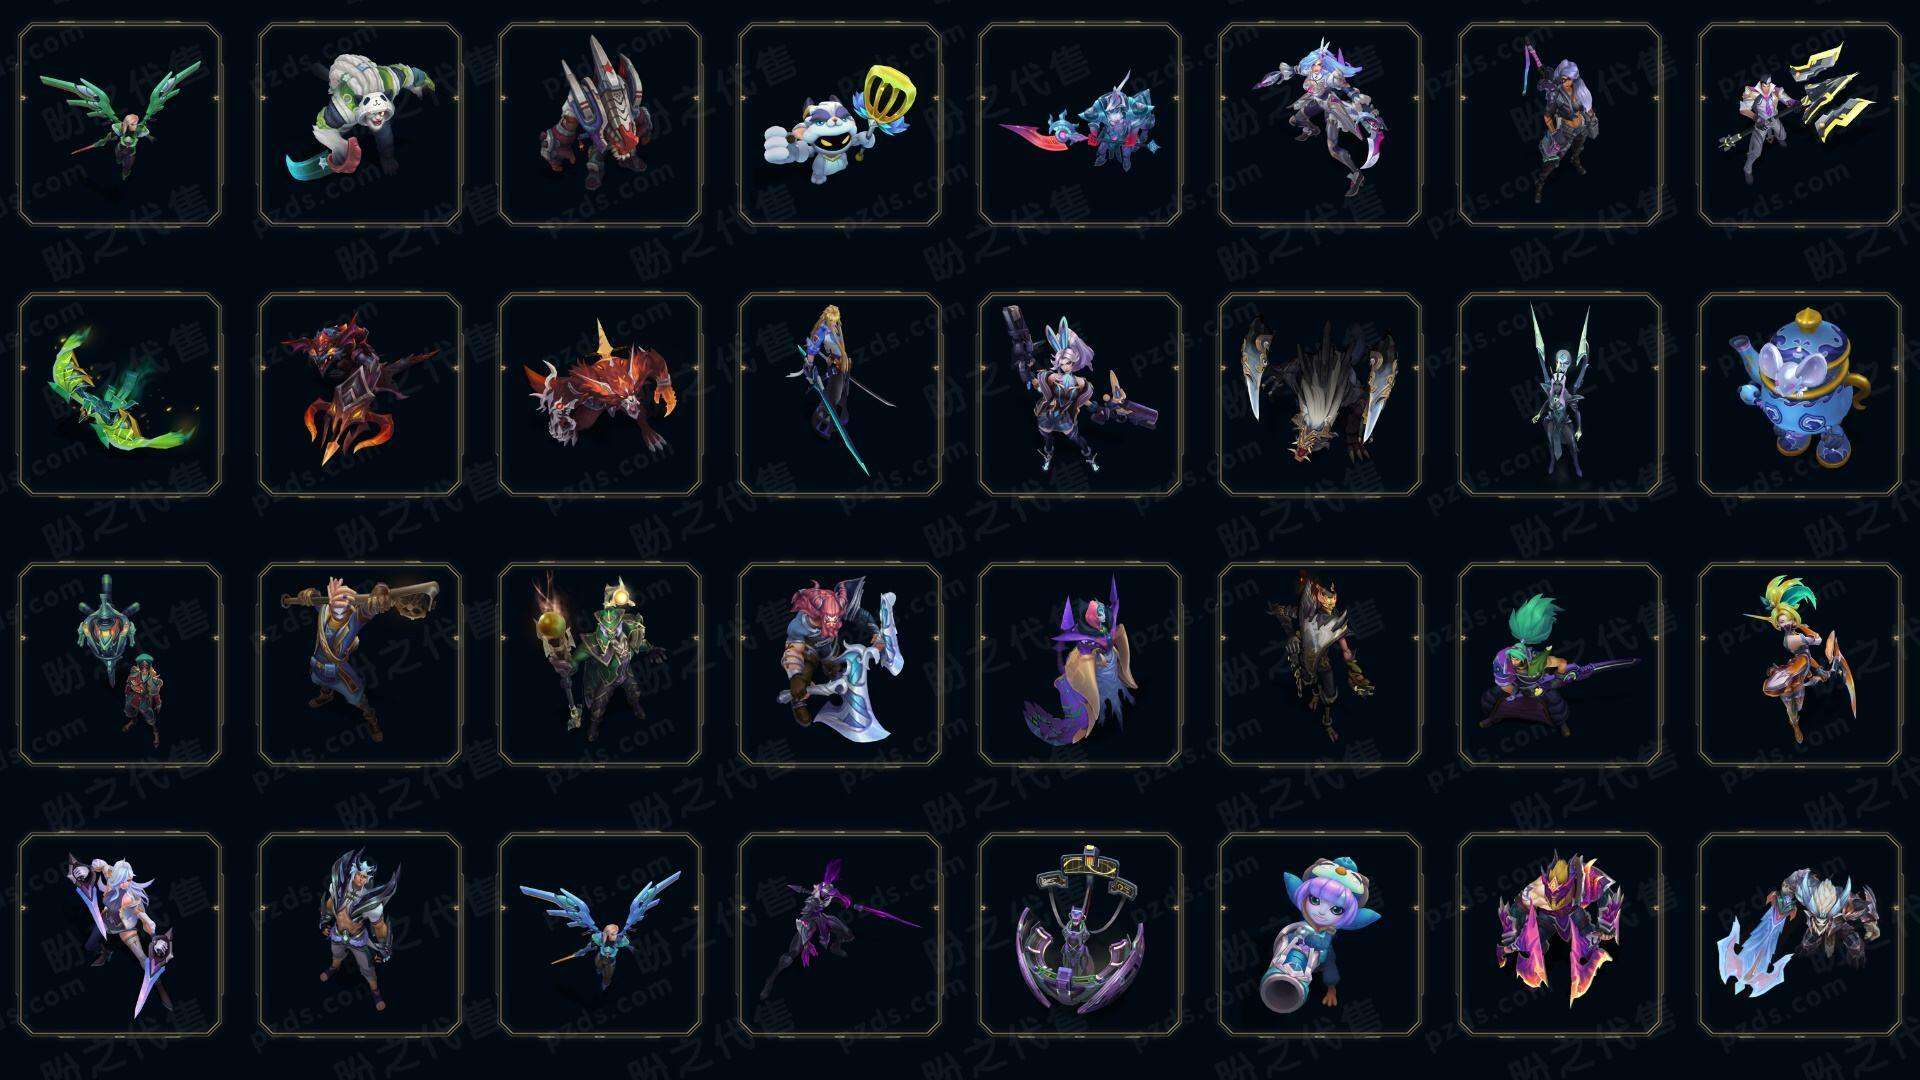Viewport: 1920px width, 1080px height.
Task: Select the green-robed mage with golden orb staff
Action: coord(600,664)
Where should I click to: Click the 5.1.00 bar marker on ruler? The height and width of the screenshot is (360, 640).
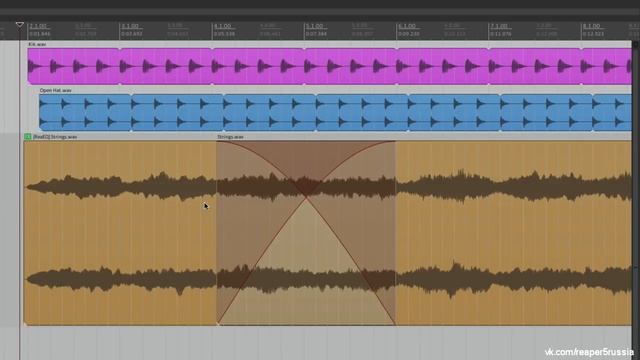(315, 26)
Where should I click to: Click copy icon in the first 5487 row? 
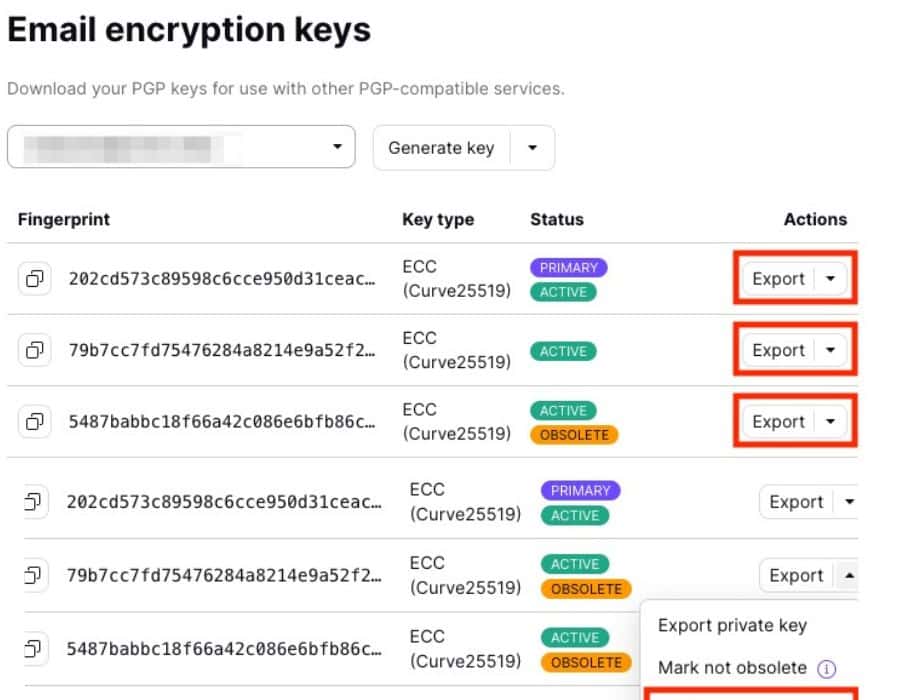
------
> Task item: In the listing above, find the line containing "Where should I click to: Click the" and restate it and every later line verbatim, with the pictures left out.

> Solution to this task:
Where should I click to: Click the 5.1.00 bar marker on ruler? The height and width of the screenshot is (360, 640).
(315, 26)
Where should I click to: Click copy icon in the first 5487 row? 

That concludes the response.